I just got back from hanging out with my
crush<3
It was SO MUCH FUN(: It was kind of nerve-wrecking because it was
the 1st time.
He is so nice & funny & he hugged me like every 5 minutes
& put his arm around me.
I still have butterflies in my stomach! It was the best. day.
ever. :):):)
I'm still smiling<3
Hi, my name's Rachel. I eat when I'm bored all the time. I eat so much junk food that I start to think of myself as fat. I play sports but, I haven't been recently, which makes me feel even worse. People ask me how I am & I say "I'm fine." I'm nowhere close. Ever. But, nobody knows that.

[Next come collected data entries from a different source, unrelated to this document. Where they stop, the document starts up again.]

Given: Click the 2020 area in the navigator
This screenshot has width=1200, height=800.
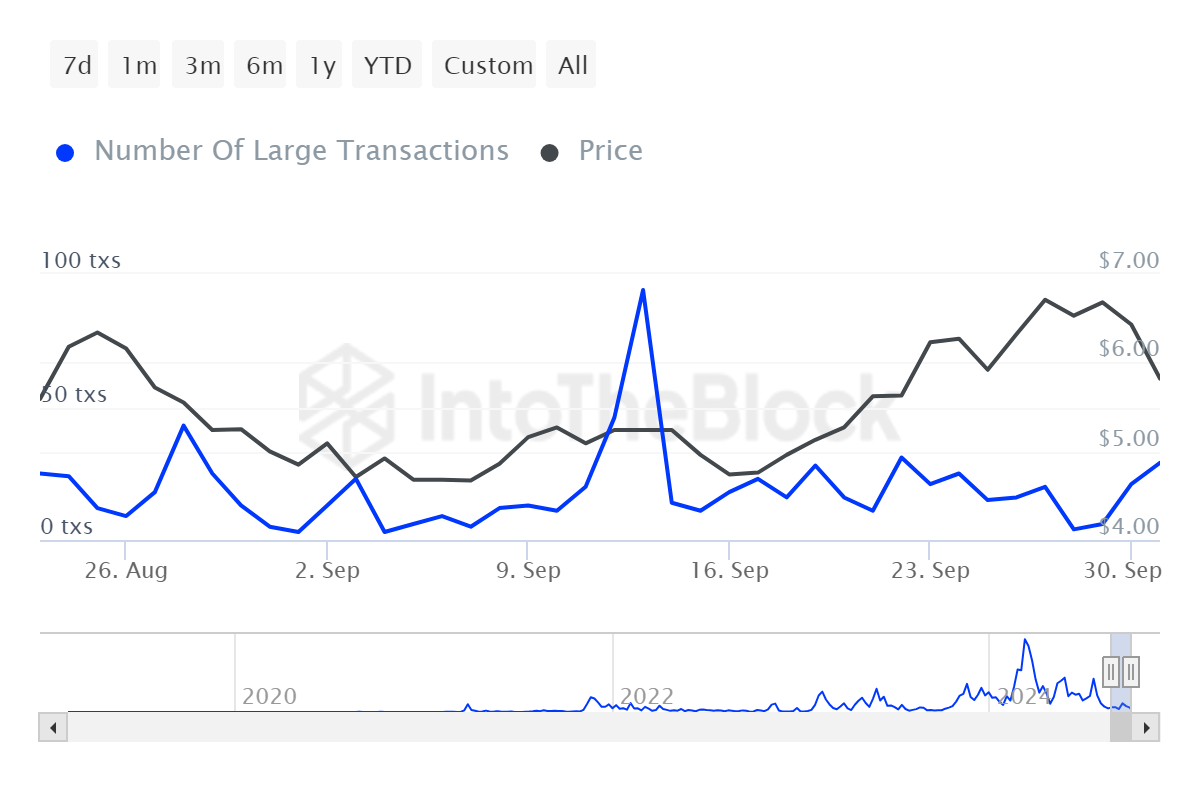Looking at the screenshot, I should click(x=270, y=695).
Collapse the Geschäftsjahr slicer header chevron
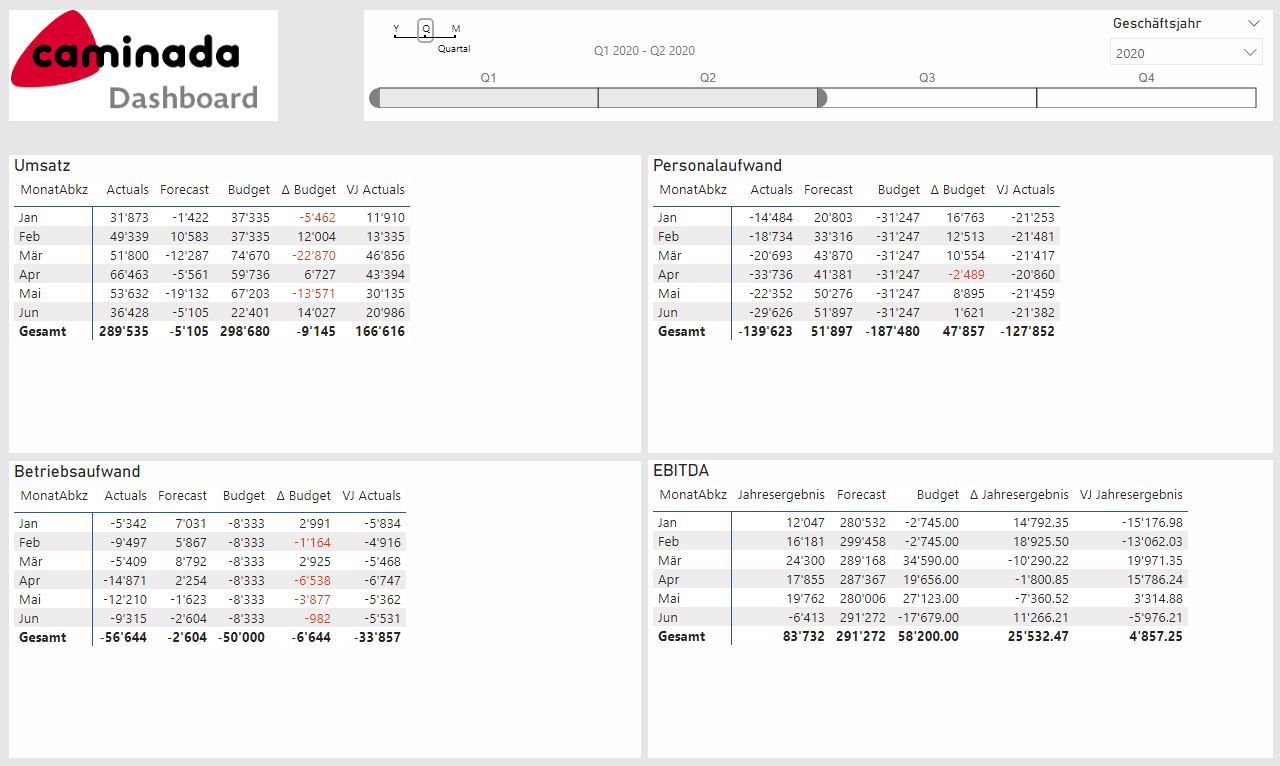Image resolution: width=1280 pixels, height=766 pixels. click(1254, 23)
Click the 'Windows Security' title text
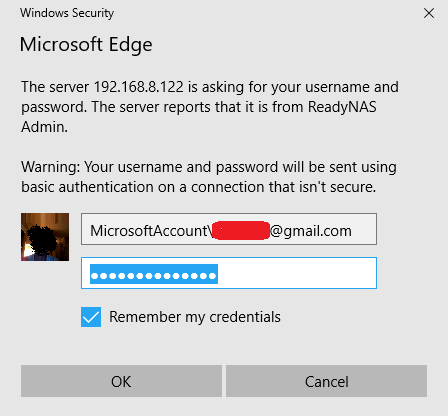Viewport: 448px width, 416px height. click(67, 13)
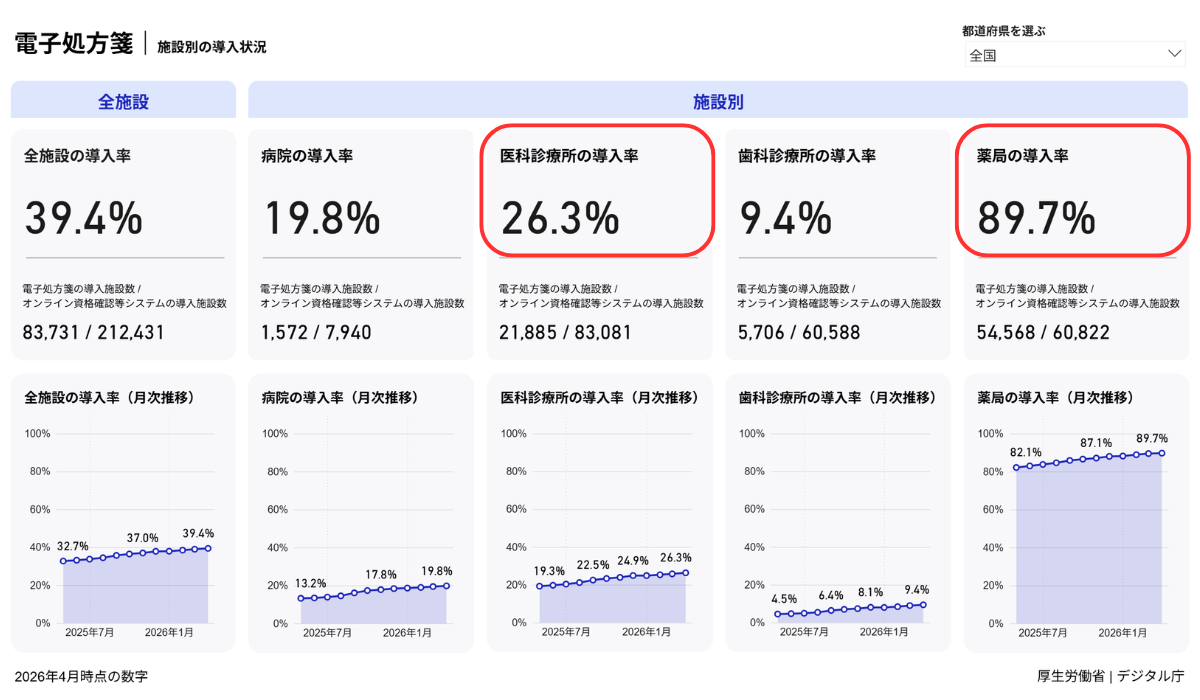Screen dimensions: 1200x700
Task: Click the 歯科診療所の導入率 9.4% card
Action: (x=837, y=245)
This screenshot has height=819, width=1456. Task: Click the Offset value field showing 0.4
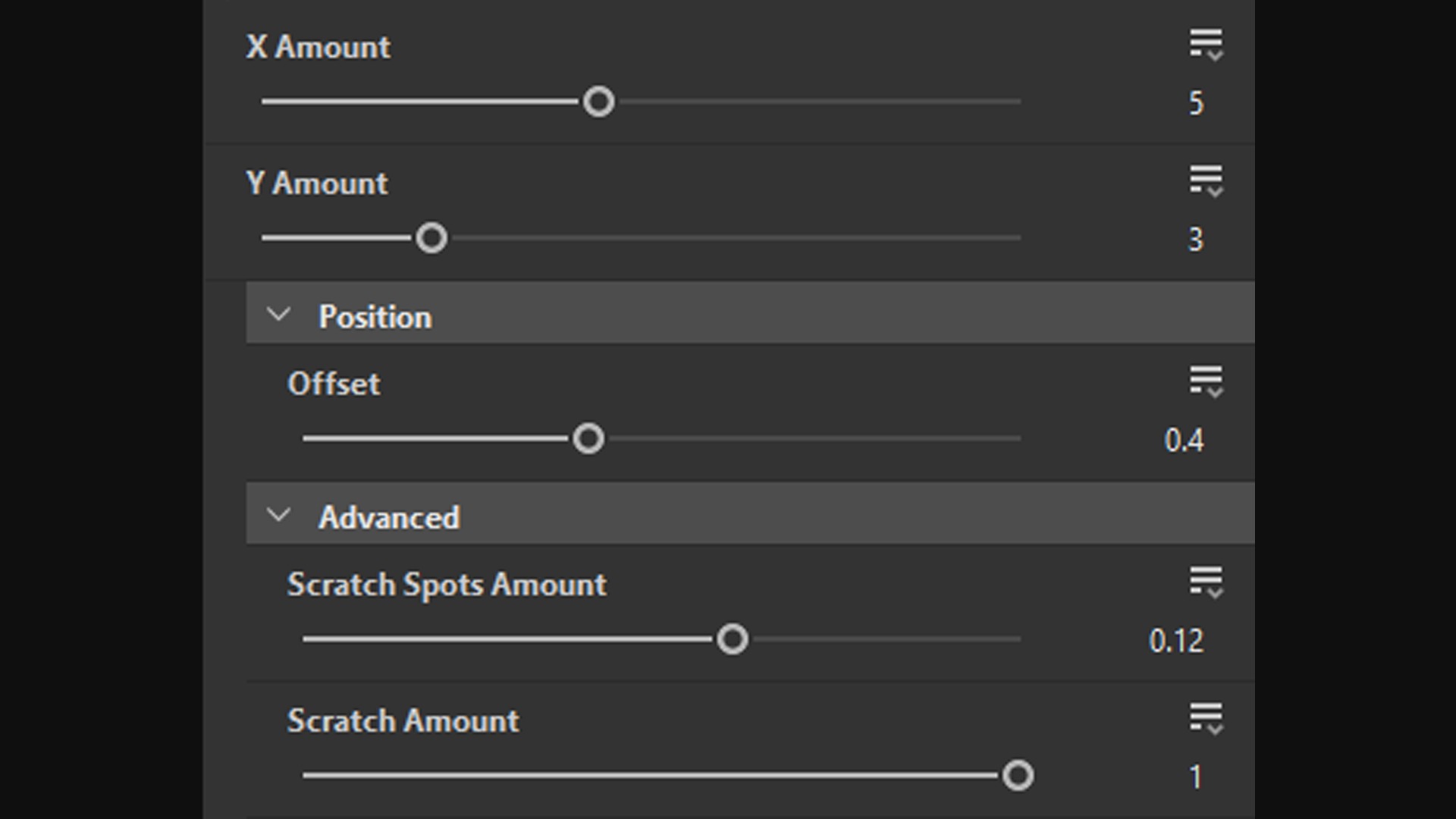[1183, 441]
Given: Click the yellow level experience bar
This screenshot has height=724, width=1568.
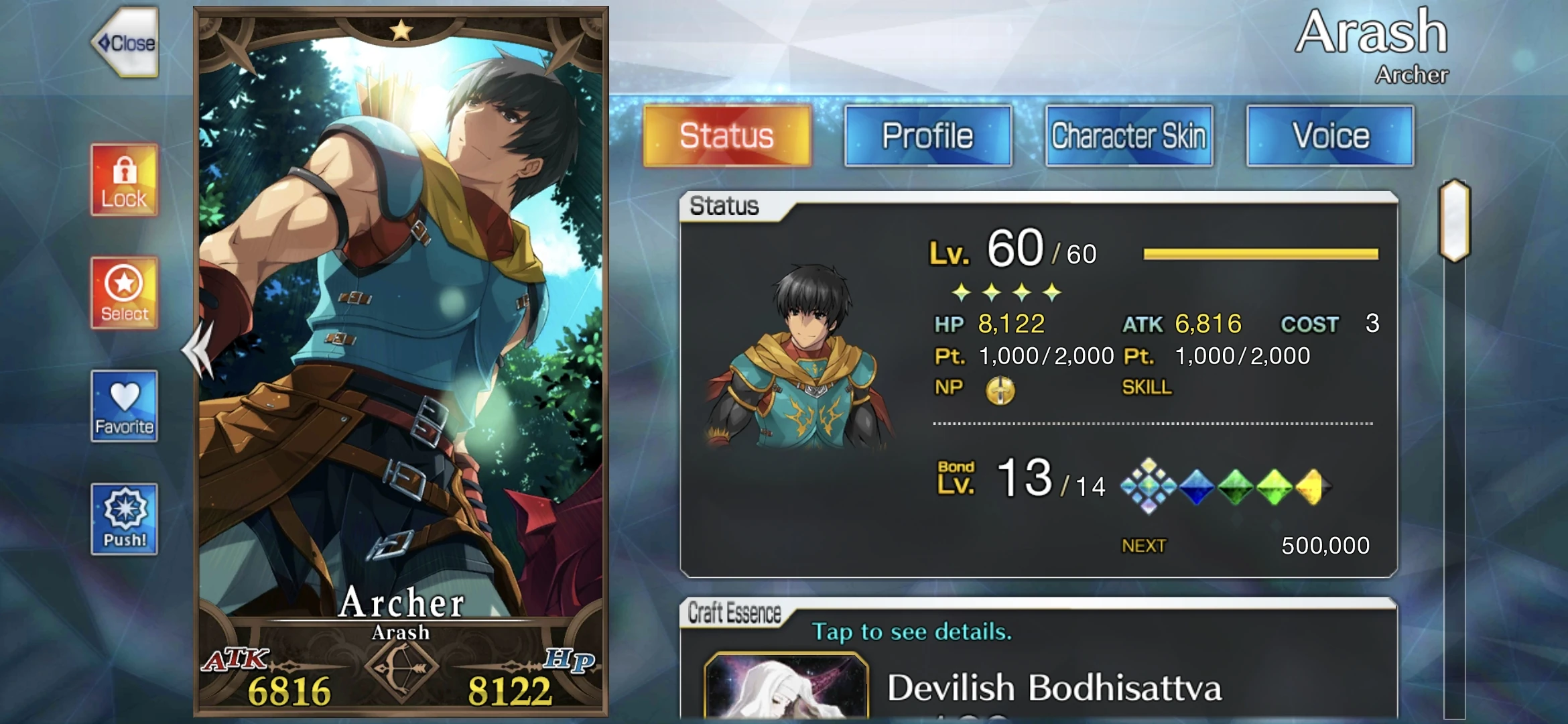Looking at the screenshot, I should coord(1260,254).
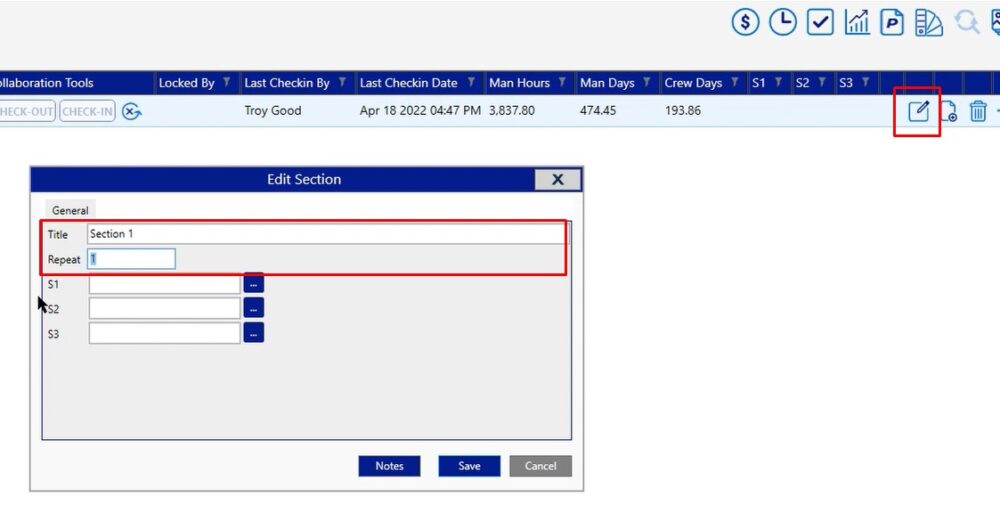This screenshot has height=513, width=1000.
Task: Open the clock time icon
Action: (x=782, y=23)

I'm there for everyone but, no one's ever there for me. I'll give you advice if you need it but, you know nothing about me. You don't know that I cry myself to sleep every night. You don't know that I'm so insecure about myself that, I'm afraid to go to school everyday in fear that someone may say something. People say they understand what I'm going through but, they don't. No one ever will. I lost a lot of important people in my life this year. Specifically one. He was my life. He was my everything. My day would just brighten up when I talked to him. I let him go. We got in a fight. He said sorry, I forgave him. Now, I'm so depressed I can barely keep my eyes dry while typing this but, I'm staying strong. Everyday I smile. My smile is fake. Behind that smile I just want to break down but, I save that for each night. I couldn't cry in school. While I'm with my friends, I laugh & smile & have a goodtime but, then, underneath it once again, I want to just cry. I have no one to talk to. When I do, they suggest things that I can't do. I just don't understand why everything happened the way it did. I'm confused. I'm depressed. I want to do so many things but, I can't. I won't. I'm smarter than that to harm myself. I know this paragraph was long and you really didn't have to read it but, if you did, thanks. I just needed to send it to someone & I knew that I could probably count on anyone in this group to keep a secret. Even though this was a long paragraph, this is nothing about me. At all. There's much more. I have a story that I'm not going to tell. It will be too painful to tell. Thanks again. Bye.